Norm EN 18031 erleichtert Umsetzung

Die Norm EN 18031 bildet die Cybersicherheits-Aspekte der RED in konkrete Prüfungen ab und wurde von der Normungsorganisation Cenelec im Auftrag der EU erstellt. Im Oktober 2024 legte Cenelec die EN 18031 der EU-Kommission zur Prüfung vor. Ende Januar wurde die Norm nun von der EU-Kommission harmonisiert, so dass Produkte nicht mehr von akkreditierten Prüfdienstleistern zertifiziert werden müssen, sondern eine Selbsterklärung der Unternehmen genügt, dass der Standard EN 18031 eingehalten wird (Bild 5).

Konformitätsprüfung am Beispiel eines WiFi-Moduls

Die Konformitätsprüfung soll am Beispiel des IoT-WiFi-Moduls »Cordelia-I« [5] von Würth Elektronik aufgezeigt werden. Das WiFi-Modul ist vollständig konform zur RED, einschließlich der Erweiterung auf Cybersicherheit 2022/30/EU vom Januar 2022. Es entspricht IEEE 802.11 b/g/n, funkt im 2,4-GHz-Band und ist durch folgende Eigenschaften gekennzeichnet:

  • Zero-Touch-Provisioning im Feld mit QuarkLink (dazu später mehr)
  • sichere UART-zu-Cloud-Brücke (Transparent Modus)
  • kleiner Formfaktor: 19 mm x 27,5 mm x 4 mm
  • Ruhemodus <10 μA
  • intelligente Antennenkonfiguration (2-in-1-Modul)
  • Ausgangsleistung +18 dBm peak (1DSSS)
  • Empfangsempfindlichkeit -92 dBm (1DSSS, 8 Prozent PER)
  • industrieller Temperaturbereich: -40 °C bis +85 °C
Würth Elektronik
Bild 6. Entwurf eines Sicherheitskonzepts für ein Embedded-Gerät mit verschiedenen zu schützenden Assets.
© Würth Elektronik

Gemäß der RED ist Cybersicherheit für funkende Geräte wie ein Funkmodul nach Artikel 3 Absatz 3 zu gewährleisten. Für das Funkmodul Cordelia-I spielt nur 3(3)(d) – Schutz des Netzes – eine Rolle, weil weder persönliche Daten nach 3(3)(e) oder Finanzdaten nach 3(3)(f) verarbeitet werden. Daraus folgt, dass Cordelia-I nach EN 18031-1:2024 geprüft werden muss.

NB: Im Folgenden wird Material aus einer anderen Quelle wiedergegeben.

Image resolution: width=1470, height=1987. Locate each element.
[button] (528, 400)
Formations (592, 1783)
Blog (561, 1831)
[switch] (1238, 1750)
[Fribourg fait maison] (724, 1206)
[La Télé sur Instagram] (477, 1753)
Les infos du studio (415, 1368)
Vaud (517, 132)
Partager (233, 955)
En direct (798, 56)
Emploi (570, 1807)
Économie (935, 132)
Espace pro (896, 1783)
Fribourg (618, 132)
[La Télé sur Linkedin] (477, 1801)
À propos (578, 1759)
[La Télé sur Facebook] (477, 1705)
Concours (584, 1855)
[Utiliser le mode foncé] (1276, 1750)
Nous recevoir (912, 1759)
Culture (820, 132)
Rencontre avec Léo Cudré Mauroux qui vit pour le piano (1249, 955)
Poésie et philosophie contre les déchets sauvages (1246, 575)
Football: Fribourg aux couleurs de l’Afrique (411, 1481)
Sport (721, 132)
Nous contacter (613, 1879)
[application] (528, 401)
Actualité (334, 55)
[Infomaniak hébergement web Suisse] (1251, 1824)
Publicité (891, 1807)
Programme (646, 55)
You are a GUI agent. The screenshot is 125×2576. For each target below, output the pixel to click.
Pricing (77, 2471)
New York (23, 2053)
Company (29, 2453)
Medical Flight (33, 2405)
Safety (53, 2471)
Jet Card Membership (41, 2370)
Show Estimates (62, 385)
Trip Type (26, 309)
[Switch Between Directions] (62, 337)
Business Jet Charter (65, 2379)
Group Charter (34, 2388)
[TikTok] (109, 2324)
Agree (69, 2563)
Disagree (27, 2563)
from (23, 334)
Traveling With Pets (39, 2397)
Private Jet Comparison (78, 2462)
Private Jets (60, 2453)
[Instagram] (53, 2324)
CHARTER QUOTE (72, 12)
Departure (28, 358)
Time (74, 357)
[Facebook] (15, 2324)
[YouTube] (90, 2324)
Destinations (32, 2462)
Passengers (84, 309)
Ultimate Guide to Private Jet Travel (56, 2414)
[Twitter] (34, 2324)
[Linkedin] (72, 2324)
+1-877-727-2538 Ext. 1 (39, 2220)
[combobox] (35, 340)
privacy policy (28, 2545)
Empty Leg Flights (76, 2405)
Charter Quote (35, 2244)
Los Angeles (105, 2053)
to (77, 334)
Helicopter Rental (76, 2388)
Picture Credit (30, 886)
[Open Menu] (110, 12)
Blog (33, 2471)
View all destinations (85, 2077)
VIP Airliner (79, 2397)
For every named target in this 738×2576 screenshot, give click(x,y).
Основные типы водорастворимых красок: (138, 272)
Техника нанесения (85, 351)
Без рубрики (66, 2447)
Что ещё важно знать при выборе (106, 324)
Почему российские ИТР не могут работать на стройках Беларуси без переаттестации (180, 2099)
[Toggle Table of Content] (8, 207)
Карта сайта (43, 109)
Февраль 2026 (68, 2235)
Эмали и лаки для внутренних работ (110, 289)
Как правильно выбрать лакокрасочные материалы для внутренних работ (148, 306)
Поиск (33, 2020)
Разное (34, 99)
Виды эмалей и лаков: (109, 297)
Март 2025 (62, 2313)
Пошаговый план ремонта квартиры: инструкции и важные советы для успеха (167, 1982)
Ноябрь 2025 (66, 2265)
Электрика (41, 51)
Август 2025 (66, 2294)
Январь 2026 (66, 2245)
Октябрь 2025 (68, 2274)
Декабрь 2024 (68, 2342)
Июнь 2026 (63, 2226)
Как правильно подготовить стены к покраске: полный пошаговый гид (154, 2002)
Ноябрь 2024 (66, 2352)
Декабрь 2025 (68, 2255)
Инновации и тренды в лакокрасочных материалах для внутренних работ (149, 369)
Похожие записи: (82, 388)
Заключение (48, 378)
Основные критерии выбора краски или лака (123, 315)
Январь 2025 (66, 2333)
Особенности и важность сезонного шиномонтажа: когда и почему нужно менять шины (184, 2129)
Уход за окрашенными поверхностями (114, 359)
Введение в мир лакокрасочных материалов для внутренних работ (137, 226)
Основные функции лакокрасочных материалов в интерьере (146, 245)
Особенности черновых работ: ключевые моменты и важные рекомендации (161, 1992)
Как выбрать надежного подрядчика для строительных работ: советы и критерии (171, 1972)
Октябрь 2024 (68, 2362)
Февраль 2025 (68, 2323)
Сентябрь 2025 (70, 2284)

Die zentralen Anforderungen der EN 18031-1:2024 an ein funkendes Gerät bezüglich Cybersicherheit sind:

  • Authentifizierung und Autorisierung
  • Datenschutz
  • Software- und Firmware-Sicherheit
  • Netzwerksicherheit
  • physische Sicherheit
  • Reaktion auf Zwischenfälle und Management
  • Sensibilisierung und Schulung der Benutzer
  • Einhaltung von Vorschriften und Dokumentation

Die Norm gibt Hilfestellung bei der Prüfung mit Entscheidungsbäumen. In einer kaskadenartigen Fragestruktur sind die Antworten »yes« und »no« vorgesehen. Sollte die Antwort »yes« und damit das Ergebnis »not applicable« sein, ist die jeweilige Prüfung für das zu prüfende Produkt nicht erforderlich. Bei der letzten Frage der Kaskade bedeutet die Antwort »yes«, dass mit »pass« die Prüfung bestanden ist. Bei »no« liegt »fail« vor, und es ist gegebenenfalls nachzubessern.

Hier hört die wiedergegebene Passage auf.